As the years passed by, going to church Sunday morning, Sunday evening, and Wednesdays began to stress me since I was not entirely convinced with my faith. My family sent me to Christian conselors in high school, thinking there was something wrong with me. My Grandma even believed that I may be corrupted by an evil spirit. One night my Grandma went through my books and saw a copy of Siddhartha which I had just started reading days earlier. She was furious and threw it out! Much of my adolescence was spent hiding books that did not go along with my family’s view of God’s plan.
When I entered college I no longer believed in traditional Christianity but still couldn’t let go of it completely because I had the traditions and superstitions instilled in me at such an early age. I would find myself praying before each meal still and before bed just out of habit. It wasn’t until I reached 20 where I let go of Christianity completely. A couple years later I fell in love with a violinist who happened to be Muslim (though not religious) and we married. He was aware that I was not religious and fortunately never forced his views on me. I moved to Cairo two years ago and it was here that I became an atheist.
Living here I saw how people love to inject religion in every conversation. It’s a very superstitious culture; anything good is from God, anything bad is from evil man. Living here I saw the similarities between children born to Muslim parents and the way I was brought up. Children are not taught of evolution, nor are they even taught sexual education. People live their life for religion only. There is a horrible problem of poverty here but no one seems to mind since the “real life” will soon begin after death. Prayers are five times a day and no matter your faith you are forced to listen and respect the word of God. Work is irrelevant; stop everything five times a day and pray.
I began reading “The God Delusion” last year when a friend gave me a copy. It was bought in America because atheism books are not allowed here. When I go to the bookstore (even bookstores in English) there is no section on evolution and there is barely a section on science altogether. People are not allowed to question what is not to be questioned, and this kind of oppression was the catalyst for me to read Richard Dawkin’s book, along with a few others.
Though I cannot say it freely here, I am now a proud atheist. I finally feel my life is my own. It is not a life of a Christian, it is not a life of a Muslim, it is my life. Whenever I lost religion, I gained internal freedom. I am in awe of life around me, and I realize now that I never needed religion to define me or my reason for existence.

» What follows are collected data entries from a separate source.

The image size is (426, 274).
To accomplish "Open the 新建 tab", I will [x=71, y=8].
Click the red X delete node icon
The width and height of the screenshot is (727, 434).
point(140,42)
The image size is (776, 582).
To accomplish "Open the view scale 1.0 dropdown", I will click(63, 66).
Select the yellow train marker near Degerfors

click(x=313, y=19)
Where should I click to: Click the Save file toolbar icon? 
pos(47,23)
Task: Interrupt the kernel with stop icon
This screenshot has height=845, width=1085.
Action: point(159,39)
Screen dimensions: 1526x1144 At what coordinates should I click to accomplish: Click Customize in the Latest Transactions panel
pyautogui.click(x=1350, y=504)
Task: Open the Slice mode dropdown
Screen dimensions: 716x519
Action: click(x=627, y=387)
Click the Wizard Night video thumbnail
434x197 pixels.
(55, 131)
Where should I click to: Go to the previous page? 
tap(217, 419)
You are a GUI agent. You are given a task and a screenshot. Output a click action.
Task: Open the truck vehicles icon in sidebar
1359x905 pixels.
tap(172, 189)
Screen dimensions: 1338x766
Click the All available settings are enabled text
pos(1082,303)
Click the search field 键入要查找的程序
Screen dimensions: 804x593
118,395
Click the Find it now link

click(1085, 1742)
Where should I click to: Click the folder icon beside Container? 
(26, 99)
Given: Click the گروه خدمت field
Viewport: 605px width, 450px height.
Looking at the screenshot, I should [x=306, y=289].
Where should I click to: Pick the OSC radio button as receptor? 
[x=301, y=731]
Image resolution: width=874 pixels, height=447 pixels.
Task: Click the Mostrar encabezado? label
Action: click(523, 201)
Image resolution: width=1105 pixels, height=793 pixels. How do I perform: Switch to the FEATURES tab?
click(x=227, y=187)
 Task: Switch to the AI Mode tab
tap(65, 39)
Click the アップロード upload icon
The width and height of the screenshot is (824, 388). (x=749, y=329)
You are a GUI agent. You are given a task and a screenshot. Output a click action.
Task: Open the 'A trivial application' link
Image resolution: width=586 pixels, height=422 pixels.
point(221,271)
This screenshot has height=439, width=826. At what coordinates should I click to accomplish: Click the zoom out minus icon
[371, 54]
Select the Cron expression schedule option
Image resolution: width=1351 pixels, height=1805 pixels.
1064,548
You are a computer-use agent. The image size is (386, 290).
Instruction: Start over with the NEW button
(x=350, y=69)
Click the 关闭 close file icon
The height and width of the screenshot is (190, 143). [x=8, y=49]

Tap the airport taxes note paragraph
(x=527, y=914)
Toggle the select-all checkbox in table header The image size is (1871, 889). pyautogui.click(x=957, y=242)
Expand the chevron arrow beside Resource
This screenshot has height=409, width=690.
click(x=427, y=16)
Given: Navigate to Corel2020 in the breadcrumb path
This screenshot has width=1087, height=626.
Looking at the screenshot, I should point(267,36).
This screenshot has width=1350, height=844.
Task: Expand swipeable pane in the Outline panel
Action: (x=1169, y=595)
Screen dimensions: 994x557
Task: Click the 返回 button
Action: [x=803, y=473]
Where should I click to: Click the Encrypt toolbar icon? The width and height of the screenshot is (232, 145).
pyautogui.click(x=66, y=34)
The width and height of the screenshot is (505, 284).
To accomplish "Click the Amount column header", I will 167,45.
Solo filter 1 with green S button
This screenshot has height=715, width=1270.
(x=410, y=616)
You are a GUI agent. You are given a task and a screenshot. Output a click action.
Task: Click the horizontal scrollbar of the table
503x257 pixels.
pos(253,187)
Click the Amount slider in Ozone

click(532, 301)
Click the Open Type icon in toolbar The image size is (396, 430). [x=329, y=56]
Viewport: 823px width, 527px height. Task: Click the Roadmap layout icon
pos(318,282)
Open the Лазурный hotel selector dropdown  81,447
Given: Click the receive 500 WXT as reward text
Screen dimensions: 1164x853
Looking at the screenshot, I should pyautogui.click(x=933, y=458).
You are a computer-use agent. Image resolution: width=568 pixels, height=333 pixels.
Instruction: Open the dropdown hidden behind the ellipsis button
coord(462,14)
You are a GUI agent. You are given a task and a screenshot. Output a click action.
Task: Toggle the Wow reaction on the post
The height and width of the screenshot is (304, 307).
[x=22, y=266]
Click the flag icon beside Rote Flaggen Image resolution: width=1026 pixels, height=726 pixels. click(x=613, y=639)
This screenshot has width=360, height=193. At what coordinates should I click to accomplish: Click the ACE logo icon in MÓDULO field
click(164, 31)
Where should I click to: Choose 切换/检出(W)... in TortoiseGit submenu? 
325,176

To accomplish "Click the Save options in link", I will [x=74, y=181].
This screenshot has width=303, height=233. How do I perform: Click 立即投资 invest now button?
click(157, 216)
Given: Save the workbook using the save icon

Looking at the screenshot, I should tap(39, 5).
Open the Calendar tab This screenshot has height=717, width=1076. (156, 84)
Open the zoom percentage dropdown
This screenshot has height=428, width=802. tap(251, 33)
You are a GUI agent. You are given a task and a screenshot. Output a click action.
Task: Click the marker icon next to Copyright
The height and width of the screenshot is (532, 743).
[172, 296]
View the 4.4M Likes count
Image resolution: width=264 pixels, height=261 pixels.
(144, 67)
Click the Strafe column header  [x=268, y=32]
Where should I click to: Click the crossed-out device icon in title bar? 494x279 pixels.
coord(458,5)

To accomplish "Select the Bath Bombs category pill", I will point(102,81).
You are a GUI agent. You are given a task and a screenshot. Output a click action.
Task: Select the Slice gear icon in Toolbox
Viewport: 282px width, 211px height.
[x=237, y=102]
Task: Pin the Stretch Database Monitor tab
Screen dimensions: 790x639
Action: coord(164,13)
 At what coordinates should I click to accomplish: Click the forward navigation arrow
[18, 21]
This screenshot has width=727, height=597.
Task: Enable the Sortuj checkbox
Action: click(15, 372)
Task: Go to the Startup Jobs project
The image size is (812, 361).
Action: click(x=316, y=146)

If I had read The God Delusion earlier I wonder where I would have been now, so many years wasted on religion and prayers (I spent years praying for God to “reveal” his plan for me and it always seem to point me in a direction other than my passions) but I am thankful to have read it in my mid twenties. Never will I look at children again as Muslim children living here, or Coptic Christian children. I look at them as children with little opportunity and little education. Reading about science and evolution I realize the real potential of humanity without religion.
Thank you for your books, The God Delusion really did change my life by giving it back to me.